Posted: Sun Jun 05, 2005 5:10 pm
by frawsty
def. go small for awhile. making small apps boots your confidence as you work through the little bugs in your code and finally complete it. now that you have better direction make sure you also learn good programming practices, this will help you become a better programmer. being lazy and not documenting your code or making sloppy code will get you into bad habits, make it tough for any programmers that work on your code after you, and making it harder on you when you go back to work on something you made weeks, months, years ago.

in my experience you are always evolving and getting better or doing things different, when you go back and look at old code you will thank yourself when you have comments in it.

your best bet is to go sign up for a beginner C Programming 101 class or something like that. their are many benefits to this, mainly you are learning from an experienced programmer. teaching yourself isnt always the best way to learn the basics. once you get a handle on the language, teaching yourself the advanced stuff from books is much easier. i do this all the time. learning from others will get you on the fast track though.

dont let anyone scam you into buying a development environment, you can find almost everything for free on the web. as you get more serious then getting the apps like Visual C++ etc will make life easier.
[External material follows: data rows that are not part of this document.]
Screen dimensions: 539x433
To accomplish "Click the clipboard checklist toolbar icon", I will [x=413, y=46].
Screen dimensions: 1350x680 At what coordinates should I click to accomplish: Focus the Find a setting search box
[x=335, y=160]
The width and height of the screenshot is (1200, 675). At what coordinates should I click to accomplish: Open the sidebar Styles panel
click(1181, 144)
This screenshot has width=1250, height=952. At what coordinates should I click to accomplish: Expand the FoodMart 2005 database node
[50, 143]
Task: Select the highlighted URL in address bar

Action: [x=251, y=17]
as you get more advanced, dont forget to learn about databases too! these take your apps to the next level and beyond. if you really want to get into game programming, you should look into getting a computer science degree or taking the classes atleast. here in the usa we have several schools that are teaching game programming and the whole science and business about it as actual degrees/certificates.
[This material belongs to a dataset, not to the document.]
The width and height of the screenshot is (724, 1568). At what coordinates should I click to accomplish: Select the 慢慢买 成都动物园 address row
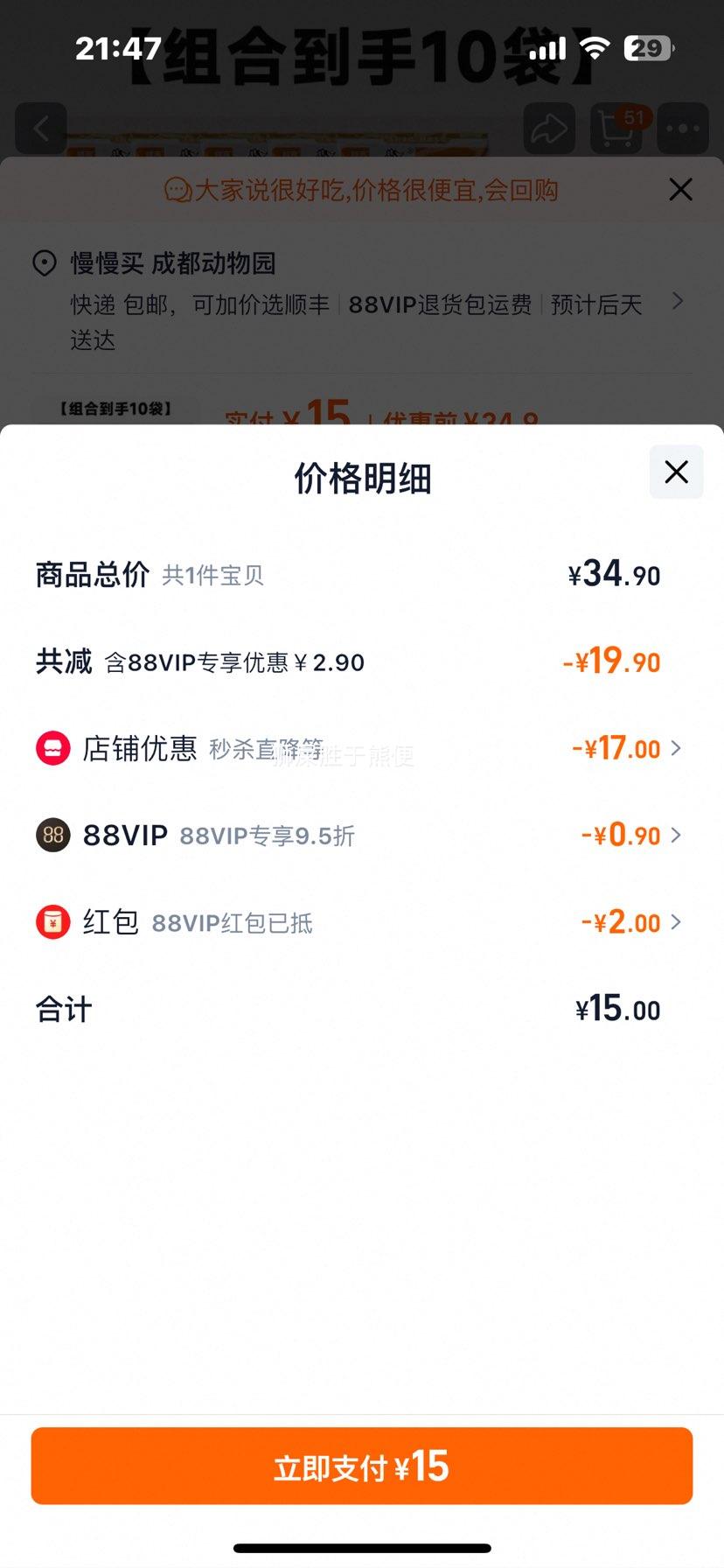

here is a link to Teach Yourself C In 24 Hours (these teach yourself books are great, i have a bunch of them)
http://www.amazon.com/exec/obidos/ASIN/ ... 70-4799309

Teach yourself C++ in 24 hours
http://www.amazon.com/exec/obidos/tg/de ... s&n=507846

Teach yourself game programming in 24 hours
http://www.amazon.com/exec/obidos/tg/de ... s&n=507846

(Advanced)
after you have learned C/C++ and Visual C++ you can jump on this bad boy, Teach yourself game programming in DirectX:
http://www.amazon.com/exec/obidos/tg/d ... s&n=507846

Teach yourself Flash in 24 hours:
http://www.amazon.com/exec/obidos/tg/de ... s&n=507846

Dont let the "24 hours" title fool you. you wont learn this in one day. This means, each lesson is broken up into 24, 1 hour lessons = 24 hours :)
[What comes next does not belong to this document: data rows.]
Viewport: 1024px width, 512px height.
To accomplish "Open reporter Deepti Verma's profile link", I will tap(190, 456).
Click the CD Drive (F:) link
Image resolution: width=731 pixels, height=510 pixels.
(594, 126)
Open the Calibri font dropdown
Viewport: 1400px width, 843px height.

If you goto Amazon.com and do a book search for "Teach yourself game programming" you will get a bunch of hits for C/C++, visual basic, java etc. you have a lot of options but C and C++ are a must before you even get started on this.

btw, i recommend using www.google.com as your search engine vs. yahoo or microsoft etc.

here is a great website to learn c/c++ without buying any books but having reference material really helps:
http://www.cprogramming.com/

Posted: Sun Jun 05, 2005 6:47 pm
by qwas
thx

Posted: Sun Jun 05, 2005 6:48 pm
by qwas
What is the difference between C and C++?

Posted: Sun Jun 05, 2005 7:18 pm
by frawsty
C is the base level of the language...much simpler, pure "inline" coding using the language.

C++ is when you use C but taking it to the next level, Object Oriented Programming (OOP.)

In C++ you will learn how to combine variable data, custom funtions etc. into "classes" with which you make "objects." This is very powerful and can make your code much quicker. OOP is understood as the "professional" way to develop. This is pretty advanced and takes a little but of "out of the box" thinking to grasp the concept. Once you do, you can kick things into high gear :)

Just get started with C. Make little programs that do one thing, then move up to more complex things. My advice is to wait on trying to learn graphics, sound, keyboard/mouse handling and just learn how to create, manipulate and display data.

Are you familiar with Linux or any flavor or Unix?